12ο Διεθνές Συνέδριο για τους νέους ερευνητές στους τομείς της Ιστορίας, Θεολογίας και Πολιτικής της Ρωσίας, της πρώην Σοβιετικής Ένωσης και της Ανατολικής Ευρώπης. (Οξφόρδη, 28-31 Μαρτίου 2013)

12ο  Διεθνές Συνέδριο για τους νέους ερευνητές στους τομείς της Ιστορίας, Θεολογίας και Πολιτικής της Ρωσίας, της πρώην Σοβιετικής  Ένωσης και της Ανατολικής Ευρώπης. (Οξφόρδη, 28-31 Μαρτίου 2013)

 

 

 

Havighurst Center for Russian & Post-Soviet Studies

12th Annual International Young Researchers Conference

http://www.miami.muohio.edu/

ORTHODOX CHRISTIANITY IN RUSSIA AND EASTERN EUROPE: HISTORICAL AND CONTEMPORARY PERSPECTIVES   (March 28 – 31, 2013)

 

Organizer: Scott M. Kenworthy

Miami University

Oxford, OH

 

 

Before the collapse of communism, religion in Russia and Eastern Europe was rarely a topic of scholarly research. The prevalence of the secularization thesis in the West, combined with the dominance of militantly atheist regimes in the East, led scholars to assume that religion no longer mattered in the region. Moreover, long held stereotypes about the Orthodox Church contributed to the dismissal of Orthodoxy’s importance as a factor in Russian or East European history; only a few pioneers in the field challenged this tendency. Since the collapse of communism, however, religion has reasserted itself in the public sphere in the former communist bloc as in many other parts of the world. There has been a renewed appreciation of Orthodoxy’s significance in the history of the region, as well as growing interest among political scientists and anthropologists who study Russia and Eastern Europe.

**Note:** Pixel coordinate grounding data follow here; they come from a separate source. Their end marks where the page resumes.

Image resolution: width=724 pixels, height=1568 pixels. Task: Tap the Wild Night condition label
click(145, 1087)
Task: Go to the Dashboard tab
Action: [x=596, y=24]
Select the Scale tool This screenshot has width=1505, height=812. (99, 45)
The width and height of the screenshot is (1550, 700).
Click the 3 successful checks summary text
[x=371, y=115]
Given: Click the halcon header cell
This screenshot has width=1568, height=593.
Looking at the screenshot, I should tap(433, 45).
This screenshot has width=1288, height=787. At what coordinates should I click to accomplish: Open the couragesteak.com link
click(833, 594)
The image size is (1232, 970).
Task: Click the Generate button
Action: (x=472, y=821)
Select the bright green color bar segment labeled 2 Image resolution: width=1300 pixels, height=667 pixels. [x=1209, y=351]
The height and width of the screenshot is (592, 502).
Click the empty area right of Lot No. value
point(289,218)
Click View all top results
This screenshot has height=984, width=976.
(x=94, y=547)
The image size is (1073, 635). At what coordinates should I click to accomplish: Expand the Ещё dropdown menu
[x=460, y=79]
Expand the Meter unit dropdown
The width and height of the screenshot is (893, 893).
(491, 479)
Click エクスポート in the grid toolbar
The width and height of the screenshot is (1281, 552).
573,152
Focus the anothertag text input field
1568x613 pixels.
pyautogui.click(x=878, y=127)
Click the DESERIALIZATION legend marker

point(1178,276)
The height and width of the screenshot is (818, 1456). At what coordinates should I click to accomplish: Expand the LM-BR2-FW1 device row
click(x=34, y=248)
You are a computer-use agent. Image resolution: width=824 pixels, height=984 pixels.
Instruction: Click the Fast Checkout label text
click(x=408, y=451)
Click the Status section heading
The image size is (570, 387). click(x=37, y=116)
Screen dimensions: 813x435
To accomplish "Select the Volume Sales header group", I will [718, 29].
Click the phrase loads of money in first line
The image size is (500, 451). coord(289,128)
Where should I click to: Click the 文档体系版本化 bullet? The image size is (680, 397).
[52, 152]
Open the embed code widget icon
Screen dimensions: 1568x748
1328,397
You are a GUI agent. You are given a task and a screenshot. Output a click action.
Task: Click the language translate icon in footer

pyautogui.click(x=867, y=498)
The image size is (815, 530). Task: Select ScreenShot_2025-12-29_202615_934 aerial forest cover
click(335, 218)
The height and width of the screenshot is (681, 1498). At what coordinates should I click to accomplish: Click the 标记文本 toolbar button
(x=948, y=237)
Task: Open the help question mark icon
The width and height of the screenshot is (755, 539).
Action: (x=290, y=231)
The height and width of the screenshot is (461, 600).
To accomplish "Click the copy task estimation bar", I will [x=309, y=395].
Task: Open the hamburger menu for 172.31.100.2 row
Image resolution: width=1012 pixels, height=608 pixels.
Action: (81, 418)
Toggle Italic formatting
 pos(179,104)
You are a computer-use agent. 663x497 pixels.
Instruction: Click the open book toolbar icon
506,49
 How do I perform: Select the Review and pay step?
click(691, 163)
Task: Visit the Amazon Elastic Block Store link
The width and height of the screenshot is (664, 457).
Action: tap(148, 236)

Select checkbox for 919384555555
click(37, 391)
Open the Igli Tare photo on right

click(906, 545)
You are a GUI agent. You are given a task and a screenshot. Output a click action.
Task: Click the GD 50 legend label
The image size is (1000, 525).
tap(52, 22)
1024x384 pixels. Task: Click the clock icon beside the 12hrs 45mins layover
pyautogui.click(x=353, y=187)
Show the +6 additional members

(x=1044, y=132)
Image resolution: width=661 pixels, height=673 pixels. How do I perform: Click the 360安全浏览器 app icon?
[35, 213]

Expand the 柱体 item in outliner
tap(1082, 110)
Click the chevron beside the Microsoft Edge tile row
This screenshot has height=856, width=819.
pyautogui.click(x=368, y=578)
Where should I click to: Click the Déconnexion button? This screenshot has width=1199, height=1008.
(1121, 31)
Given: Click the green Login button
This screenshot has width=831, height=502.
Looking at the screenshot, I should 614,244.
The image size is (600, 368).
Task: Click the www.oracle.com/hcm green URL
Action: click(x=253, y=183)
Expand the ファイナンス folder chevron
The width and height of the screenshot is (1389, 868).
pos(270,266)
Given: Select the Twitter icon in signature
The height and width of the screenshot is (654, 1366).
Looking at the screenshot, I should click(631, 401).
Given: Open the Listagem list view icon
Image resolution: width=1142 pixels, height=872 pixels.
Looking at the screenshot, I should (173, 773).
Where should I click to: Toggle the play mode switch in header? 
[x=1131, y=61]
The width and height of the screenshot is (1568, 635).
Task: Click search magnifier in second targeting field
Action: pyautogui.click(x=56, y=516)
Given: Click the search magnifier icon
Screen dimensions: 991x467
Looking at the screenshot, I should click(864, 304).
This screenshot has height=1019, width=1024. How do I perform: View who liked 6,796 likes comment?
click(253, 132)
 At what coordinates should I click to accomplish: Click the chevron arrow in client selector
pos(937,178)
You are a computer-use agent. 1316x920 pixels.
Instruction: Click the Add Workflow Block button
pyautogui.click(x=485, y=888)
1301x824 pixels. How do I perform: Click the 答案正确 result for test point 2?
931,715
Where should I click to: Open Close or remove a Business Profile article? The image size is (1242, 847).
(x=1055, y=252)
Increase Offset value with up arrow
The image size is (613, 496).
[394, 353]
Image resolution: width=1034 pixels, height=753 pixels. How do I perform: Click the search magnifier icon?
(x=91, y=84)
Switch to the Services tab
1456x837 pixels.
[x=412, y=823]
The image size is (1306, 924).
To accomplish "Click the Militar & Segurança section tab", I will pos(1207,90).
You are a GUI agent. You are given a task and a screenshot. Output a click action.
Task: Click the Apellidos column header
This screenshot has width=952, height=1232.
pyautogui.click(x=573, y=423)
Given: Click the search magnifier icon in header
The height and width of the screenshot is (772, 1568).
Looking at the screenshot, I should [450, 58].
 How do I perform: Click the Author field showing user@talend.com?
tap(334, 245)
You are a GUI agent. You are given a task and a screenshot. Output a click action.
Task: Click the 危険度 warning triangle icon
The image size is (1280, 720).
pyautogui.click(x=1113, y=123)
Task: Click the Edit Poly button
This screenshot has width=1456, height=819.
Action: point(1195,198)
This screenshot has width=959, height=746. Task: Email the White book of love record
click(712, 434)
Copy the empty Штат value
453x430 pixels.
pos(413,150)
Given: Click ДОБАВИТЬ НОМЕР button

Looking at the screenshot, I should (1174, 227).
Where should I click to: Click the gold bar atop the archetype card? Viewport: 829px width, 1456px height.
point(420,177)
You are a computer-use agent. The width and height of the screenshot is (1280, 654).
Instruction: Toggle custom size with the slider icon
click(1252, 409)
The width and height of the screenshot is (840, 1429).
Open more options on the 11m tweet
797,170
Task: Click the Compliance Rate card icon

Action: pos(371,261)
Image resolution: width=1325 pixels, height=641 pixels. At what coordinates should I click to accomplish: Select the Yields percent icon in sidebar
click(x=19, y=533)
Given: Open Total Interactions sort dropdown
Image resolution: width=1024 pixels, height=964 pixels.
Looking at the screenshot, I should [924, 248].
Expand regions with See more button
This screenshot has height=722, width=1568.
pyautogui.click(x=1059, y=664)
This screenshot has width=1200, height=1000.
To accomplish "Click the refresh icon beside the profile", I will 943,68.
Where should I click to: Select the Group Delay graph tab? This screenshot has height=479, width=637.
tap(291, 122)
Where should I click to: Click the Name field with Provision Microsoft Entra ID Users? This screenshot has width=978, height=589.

This conference seeks to tap into a new wave of research on Orthodoxy in Russia and Eastern Europe. It is intended to be interdisciplinary, so we invite papers from a number of disciplinary perspectives: historical, anthropological, sociological, intellectual, literary, and/or political science. We also seek to cut across geographical lines, so papers can be concerned with the Russian Empire/Soviet Union and its successor states as well as Eastern Europe (former Habsburg and Ottoman empires, Romania, Bulgaria, and the former Yugoslavia). We invite papers that tap into the transnational dimensions of Orthodoxy—ties between Russia or Eastern Europe and the new world, for example, or Orthodox missions outside traditional territories. We also invite papers that explore the relationship of Orthodoxy to other religious traditions in the region.